## BEGIN

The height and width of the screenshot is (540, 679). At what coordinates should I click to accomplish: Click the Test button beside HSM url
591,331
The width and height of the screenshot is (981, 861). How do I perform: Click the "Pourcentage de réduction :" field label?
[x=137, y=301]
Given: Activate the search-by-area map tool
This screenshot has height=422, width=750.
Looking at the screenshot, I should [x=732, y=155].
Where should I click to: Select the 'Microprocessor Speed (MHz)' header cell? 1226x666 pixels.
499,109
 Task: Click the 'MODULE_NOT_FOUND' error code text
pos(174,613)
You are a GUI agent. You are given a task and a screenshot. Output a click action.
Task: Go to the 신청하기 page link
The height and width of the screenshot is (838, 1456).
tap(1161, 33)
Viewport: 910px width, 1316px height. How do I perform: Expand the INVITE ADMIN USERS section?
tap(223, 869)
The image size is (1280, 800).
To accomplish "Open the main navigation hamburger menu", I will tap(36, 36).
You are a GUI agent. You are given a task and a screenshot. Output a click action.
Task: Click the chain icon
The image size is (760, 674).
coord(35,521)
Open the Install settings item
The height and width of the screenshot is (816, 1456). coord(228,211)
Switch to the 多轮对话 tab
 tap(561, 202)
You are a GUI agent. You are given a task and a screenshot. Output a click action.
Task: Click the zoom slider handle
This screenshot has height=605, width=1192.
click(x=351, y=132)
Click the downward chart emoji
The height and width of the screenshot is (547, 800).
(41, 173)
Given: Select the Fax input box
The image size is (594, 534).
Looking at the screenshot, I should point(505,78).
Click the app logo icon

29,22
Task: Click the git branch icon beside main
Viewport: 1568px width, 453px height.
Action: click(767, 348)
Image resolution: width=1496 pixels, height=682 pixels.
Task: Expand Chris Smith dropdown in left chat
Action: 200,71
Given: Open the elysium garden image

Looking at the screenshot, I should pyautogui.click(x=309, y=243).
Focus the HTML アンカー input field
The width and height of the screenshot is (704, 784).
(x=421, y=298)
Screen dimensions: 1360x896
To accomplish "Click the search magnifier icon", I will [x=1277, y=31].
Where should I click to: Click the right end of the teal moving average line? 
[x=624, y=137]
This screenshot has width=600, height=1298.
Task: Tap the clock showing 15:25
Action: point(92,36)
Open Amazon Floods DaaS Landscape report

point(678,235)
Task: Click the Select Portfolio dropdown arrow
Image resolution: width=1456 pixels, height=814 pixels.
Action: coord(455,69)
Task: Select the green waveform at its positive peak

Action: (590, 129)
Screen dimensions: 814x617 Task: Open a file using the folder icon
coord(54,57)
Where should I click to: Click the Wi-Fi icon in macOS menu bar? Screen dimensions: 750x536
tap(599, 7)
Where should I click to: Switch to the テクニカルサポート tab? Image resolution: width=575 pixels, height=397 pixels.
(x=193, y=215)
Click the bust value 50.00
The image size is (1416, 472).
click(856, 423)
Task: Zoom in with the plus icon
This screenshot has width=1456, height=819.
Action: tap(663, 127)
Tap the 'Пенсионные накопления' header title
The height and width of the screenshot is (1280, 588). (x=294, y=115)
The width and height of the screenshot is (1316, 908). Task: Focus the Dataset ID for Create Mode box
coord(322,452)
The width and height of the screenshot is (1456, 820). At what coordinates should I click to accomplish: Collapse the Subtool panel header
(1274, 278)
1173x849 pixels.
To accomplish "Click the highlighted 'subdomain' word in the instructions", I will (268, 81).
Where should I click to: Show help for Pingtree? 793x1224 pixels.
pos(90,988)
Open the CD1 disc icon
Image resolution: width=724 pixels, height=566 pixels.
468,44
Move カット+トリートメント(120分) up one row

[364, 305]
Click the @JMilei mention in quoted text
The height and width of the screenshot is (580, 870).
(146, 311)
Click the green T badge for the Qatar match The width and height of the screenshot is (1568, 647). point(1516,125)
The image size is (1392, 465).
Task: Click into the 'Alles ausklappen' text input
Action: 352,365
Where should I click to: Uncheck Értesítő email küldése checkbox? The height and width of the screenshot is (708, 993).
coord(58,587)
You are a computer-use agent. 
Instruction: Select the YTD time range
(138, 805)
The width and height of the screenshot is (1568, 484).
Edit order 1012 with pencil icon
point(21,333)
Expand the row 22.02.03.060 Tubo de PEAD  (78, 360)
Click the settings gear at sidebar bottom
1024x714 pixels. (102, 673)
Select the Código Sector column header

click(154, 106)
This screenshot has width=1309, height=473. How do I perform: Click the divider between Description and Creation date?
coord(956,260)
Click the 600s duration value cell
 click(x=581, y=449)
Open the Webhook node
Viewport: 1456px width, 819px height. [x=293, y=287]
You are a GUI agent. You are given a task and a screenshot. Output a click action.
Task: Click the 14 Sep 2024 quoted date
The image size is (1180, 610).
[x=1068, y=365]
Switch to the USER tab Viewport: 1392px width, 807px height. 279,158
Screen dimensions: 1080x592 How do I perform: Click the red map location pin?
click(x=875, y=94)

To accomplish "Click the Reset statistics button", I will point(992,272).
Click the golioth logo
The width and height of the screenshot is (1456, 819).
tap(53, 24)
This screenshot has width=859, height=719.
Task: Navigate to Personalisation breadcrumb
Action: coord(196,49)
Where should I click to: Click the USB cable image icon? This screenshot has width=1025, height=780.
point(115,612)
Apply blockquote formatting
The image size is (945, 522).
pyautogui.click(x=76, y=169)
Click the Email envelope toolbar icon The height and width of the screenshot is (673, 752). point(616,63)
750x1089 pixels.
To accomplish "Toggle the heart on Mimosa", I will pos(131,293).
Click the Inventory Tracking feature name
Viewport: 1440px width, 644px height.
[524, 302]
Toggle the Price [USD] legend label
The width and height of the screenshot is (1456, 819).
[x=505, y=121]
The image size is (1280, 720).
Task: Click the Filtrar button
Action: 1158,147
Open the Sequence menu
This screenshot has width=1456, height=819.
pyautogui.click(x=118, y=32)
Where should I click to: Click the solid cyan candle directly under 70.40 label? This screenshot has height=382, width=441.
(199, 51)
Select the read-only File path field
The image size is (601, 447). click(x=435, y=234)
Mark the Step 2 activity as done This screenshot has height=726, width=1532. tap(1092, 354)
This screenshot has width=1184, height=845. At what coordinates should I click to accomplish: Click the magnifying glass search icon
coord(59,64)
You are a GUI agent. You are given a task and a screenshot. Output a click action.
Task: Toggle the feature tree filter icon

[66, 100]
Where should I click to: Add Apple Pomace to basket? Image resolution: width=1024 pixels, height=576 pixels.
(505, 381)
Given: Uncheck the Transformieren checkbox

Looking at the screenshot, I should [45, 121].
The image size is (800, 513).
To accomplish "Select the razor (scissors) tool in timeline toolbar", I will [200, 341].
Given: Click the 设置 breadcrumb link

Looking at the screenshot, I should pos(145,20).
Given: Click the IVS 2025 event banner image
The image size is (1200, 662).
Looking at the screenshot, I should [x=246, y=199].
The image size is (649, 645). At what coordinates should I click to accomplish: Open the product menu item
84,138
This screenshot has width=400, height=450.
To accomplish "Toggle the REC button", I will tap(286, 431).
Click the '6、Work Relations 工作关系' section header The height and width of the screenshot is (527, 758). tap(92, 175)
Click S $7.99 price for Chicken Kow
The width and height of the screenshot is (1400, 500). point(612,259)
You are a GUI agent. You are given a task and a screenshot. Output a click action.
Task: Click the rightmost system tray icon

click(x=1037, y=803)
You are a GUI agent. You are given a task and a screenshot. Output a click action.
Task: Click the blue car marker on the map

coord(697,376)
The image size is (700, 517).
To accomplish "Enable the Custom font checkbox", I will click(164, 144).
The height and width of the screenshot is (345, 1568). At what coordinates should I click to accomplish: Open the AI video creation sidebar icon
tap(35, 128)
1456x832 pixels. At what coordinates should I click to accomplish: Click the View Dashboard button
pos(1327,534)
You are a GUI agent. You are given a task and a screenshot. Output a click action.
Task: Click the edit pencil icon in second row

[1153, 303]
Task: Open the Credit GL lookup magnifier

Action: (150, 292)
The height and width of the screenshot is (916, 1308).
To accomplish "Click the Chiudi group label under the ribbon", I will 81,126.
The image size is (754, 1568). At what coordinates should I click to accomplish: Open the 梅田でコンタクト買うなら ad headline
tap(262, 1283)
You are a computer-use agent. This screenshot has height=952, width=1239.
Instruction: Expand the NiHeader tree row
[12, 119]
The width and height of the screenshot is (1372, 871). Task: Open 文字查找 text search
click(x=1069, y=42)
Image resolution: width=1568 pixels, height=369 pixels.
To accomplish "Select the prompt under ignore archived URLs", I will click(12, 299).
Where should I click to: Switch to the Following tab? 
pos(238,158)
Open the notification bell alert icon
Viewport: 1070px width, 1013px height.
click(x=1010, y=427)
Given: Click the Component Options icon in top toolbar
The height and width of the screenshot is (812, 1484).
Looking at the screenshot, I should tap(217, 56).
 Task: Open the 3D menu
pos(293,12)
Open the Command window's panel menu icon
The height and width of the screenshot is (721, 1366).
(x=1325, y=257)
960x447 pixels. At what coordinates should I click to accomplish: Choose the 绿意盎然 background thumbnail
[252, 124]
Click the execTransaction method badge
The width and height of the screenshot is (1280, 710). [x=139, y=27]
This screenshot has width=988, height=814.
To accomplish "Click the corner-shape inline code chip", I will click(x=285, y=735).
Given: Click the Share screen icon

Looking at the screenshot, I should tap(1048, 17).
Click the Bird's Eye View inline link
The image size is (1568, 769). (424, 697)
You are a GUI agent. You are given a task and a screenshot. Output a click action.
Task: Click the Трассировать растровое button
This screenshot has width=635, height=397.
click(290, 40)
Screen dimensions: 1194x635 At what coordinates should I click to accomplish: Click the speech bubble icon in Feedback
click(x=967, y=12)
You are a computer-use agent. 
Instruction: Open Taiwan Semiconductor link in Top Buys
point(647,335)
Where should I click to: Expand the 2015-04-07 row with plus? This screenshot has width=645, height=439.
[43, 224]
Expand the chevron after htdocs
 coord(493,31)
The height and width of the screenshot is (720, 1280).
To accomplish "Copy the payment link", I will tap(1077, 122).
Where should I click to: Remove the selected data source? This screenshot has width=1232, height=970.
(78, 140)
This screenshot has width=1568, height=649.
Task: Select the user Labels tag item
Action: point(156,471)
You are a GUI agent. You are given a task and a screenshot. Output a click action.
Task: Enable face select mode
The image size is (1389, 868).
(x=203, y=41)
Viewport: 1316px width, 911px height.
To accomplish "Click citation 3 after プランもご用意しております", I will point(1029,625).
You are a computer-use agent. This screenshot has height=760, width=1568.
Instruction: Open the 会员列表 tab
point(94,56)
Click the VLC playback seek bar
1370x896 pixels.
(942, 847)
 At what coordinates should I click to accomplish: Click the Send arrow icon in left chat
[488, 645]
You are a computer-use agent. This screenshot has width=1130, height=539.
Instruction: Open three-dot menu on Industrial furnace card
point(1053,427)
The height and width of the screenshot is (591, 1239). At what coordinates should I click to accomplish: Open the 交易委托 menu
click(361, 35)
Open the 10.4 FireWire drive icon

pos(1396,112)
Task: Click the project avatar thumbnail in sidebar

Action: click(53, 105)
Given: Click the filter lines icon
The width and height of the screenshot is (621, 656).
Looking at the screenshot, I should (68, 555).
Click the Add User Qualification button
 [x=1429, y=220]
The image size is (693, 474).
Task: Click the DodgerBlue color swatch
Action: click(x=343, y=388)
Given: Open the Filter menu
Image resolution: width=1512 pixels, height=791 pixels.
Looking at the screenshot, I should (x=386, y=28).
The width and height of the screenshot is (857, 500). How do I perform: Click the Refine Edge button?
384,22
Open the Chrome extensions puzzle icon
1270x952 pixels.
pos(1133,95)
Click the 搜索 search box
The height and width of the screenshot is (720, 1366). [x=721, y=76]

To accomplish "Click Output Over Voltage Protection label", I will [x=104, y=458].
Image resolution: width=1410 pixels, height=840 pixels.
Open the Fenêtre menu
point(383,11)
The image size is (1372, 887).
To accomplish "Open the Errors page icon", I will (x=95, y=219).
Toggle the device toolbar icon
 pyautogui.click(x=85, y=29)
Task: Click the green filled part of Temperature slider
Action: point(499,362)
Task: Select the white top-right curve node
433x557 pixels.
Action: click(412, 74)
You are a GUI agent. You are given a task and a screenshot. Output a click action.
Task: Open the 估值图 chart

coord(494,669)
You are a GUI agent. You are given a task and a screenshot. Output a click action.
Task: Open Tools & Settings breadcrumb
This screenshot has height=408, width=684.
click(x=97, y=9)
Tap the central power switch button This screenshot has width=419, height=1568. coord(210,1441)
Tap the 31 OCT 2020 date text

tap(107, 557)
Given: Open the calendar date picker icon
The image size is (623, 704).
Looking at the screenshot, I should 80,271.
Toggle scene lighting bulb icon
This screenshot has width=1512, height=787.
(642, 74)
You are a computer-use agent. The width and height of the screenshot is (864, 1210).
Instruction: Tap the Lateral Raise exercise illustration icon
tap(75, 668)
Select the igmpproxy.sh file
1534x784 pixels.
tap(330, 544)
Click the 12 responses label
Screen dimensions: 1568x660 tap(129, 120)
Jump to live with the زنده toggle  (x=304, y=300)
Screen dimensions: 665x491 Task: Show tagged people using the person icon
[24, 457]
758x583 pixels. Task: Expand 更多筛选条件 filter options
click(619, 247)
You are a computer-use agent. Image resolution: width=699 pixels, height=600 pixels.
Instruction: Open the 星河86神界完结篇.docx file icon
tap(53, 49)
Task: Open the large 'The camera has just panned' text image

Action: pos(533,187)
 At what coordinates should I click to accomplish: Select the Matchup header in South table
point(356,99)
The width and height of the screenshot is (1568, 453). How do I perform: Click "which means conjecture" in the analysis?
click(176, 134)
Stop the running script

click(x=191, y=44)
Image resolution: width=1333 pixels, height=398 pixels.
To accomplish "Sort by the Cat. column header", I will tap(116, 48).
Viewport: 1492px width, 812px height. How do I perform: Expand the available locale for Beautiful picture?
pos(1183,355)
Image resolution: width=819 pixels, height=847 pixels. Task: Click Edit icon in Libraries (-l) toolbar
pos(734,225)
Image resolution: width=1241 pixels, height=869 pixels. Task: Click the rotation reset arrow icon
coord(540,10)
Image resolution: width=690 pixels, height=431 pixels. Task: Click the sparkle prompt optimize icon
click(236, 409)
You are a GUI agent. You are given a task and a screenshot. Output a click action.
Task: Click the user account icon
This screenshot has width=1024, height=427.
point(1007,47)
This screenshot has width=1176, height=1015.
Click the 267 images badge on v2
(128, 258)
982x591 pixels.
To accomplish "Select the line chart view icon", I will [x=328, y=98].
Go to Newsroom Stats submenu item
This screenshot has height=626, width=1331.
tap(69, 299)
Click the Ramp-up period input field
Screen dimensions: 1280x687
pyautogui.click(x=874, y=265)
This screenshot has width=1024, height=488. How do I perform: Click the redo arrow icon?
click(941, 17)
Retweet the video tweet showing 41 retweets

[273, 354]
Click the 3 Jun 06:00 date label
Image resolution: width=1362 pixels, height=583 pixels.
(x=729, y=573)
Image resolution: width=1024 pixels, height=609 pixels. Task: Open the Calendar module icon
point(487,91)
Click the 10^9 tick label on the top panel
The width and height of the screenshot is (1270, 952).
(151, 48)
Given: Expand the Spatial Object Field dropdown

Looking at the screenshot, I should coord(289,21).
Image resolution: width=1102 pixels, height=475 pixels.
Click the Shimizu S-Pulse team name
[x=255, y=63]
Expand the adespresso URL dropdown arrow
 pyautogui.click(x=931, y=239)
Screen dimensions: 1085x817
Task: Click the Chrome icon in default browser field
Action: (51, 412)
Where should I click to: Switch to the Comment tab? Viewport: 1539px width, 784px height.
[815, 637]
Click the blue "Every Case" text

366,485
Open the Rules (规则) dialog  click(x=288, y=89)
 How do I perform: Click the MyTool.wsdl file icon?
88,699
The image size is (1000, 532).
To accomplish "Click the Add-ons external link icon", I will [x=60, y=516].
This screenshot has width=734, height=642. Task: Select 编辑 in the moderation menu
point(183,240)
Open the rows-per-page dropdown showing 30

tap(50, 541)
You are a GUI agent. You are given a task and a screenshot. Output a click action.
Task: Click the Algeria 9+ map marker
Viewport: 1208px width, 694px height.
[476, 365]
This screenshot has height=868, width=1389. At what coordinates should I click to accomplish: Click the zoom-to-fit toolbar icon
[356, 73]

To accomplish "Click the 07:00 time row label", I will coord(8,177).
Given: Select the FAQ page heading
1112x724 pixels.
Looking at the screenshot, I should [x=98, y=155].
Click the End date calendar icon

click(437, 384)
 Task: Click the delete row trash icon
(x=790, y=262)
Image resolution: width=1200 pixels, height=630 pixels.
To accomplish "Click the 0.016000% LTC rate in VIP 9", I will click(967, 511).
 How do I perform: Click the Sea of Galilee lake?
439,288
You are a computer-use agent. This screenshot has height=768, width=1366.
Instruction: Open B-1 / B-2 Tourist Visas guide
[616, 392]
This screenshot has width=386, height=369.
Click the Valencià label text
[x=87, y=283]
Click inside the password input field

## END

- What is needed -
Please rewrite the items from the line containing "Select the read-only File path field" down through the line containing "Mark the Step", replacing "activity" with "task" and leaving everything else unchanged.

- Completed exercise -
Select the read-only File path field
The image size is (601, 447). click(x=435, y=234)
Mark the Step 2 task as done This screenshot has height=726, width=1532. tap(1092, 354)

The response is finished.